Naast een professionele mentaliteit: wat typeert Sven nog?

KEVIN: ‘Zijn nuchterheid, steevast met de voeten op de grond, wat pa altijd heeft benadrukt. Een doorzetter ook, een trekje van ons ma. En: enorm gebeten om te winnen. Al kan Sven nu beter tegen zijn verlies dan als kind, toen we tegen elkaar voetbalden. Dan begon hij te zagen, maakten we ruzie en was het afgelopen met spelen. Om de dag erna weer te beginnen.’ (lacht)

SVEN: ‘Die winnaarsmentaliteit zit er nog altijd in, maar een nederlaag relativeer ik nu wel rapper. Er zijn veel belangrijker zaken in het leven dan voetbal, hé. Na de dood van Gregory (Mertens, zijn neef, in april 2015, nvdr) drong dat nog meer door, al besefte ik dat ervoor ook al.’

Nog iets veranderd?

SVEN: ‘Mijn diepste emoties toon ik niet zo snel, maar de verlegenheid is wel verdwenen. Als mij iets niet aanstaat, zeg ik dat vlugger. Geleerd in Nederland, bij Heerenveen, waar ze véél assertiever zijn.’

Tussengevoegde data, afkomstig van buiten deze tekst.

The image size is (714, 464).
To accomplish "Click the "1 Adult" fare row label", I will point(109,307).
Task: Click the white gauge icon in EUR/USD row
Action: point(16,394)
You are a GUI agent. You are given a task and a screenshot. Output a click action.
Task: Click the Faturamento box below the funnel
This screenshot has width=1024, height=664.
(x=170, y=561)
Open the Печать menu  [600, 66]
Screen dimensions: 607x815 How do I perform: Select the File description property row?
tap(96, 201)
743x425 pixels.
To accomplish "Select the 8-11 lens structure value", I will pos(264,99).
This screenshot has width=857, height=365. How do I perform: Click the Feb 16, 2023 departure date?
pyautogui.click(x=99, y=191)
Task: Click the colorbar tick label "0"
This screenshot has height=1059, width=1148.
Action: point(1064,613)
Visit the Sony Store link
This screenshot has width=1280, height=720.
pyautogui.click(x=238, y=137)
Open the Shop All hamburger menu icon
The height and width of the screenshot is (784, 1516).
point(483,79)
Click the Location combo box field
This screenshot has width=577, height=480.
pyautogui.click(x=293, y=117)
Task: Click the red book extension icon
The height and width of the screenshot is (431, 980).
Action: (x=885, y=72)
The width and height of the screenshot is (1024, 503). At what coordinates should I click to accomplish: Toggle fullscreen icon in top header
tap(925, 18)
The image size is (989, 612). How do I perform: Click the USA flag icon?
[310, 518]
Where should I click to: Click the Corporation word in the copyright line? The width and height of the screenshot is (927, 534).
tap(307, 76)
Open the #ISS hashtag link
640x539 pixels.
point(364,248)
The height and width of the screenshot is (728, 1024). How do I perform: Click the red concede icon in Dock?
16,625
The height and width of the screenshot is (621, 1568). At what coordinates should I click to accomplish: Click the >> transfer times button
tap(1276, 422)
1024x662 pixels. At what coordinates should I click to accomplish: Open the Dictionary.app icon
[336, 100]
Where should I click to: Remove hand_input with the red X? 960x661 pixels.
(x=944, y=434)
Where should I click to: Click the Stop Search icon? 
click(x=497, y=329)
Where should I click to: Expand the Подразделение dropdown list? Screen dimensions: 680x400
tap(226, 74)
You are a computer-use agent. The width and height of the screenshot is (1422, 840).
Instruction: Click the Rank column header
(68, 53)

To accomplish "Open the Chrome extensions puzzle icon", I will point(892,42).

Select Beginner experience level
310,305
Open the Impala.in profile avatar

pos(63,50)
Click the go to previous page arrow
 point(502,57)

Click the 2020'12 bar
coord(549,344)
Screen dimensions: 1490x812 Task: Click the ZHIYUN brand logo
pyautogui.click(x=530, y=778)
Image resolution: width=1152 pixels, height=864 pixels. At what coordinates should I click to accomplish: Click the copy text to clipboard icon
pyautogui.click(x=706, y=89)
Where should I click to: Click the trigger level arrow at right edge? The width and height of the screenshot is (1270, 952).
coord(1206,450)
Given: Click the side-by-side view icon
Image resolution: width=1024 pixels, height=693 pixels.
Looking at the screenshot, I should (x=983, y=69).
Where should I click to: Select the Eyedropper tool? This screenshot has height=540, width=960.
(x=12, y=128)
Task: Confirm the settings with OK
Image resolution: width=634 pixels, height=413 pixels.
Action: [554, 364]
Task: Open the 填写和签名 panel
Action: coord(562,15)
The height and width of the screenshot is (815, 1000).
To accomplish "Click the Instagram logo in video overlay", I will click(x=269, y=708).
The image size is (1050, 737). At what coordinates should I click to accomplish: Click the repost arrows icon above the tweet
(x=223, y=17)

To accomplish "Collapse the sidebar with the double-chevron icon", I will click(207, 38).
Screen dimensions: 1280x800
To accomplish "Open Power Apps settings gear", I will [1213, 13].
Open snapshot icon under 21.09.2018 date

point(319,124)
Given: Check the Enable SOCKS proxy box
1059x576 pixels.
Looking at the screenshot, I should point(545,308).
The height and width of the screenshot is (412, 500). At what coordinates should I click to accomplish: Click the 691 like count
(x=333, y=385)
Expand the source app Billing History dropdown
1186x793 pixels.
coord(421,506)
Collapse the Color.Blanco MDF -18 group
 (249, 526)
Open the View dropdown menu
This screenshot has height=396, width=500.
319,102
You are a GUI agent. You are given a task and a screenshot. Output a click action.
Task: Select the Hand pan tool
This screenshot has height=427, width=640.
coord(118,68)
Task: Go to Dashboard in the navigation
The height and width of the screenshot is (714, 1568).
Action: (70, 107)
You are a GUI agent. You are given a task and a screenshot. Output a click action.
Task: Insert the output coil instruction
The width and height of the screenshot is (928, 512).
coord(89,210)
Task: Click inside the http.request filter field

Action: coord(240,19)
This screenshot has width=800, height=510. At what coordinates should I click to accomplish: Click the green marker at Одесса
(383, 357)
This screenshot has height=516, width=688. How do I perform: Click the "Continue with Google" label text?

CAROLINE: ‘Sven zal niet aarzelen om zijn gedacht te zeggen. Niet onbeschoft. Veeleer kordaat, als een echte diplomaat.’

Ook als kapitein, tijdens de onderhandelingen met Michel Louwagie over de premies?

SVEN: ‘Van de spelersraad is Brian Vandenbussche op dat vlak de hardste, maar hij is tevreden over mij, dus… (lacht) Als ik iets in mijn hoofd heb, zal ik daar alleszins niet van afwijken. Na de eerste gesprekken met Michel had ik zelfs de indruk dat we ons hadden laten doen. En zijn we nog eens teruggegaan.’ (lacht)

LUDO: ‘Meer dan vroeger neemt Sven die rol als kapitein echt op zich. Ook alle praktische zaken regelt hij nu: etentjes met de groep, cadeautjes voor jarigen of spelers die weggaan, nieuwkomers verwelkomen… Zonder daarom het hoge woord te voeren, hé. Die gave heeft hij altijd gehad, zonder veel te roepen toch leiderschap afdwingen. Zeker op het veld, met dáden. Lead by example.’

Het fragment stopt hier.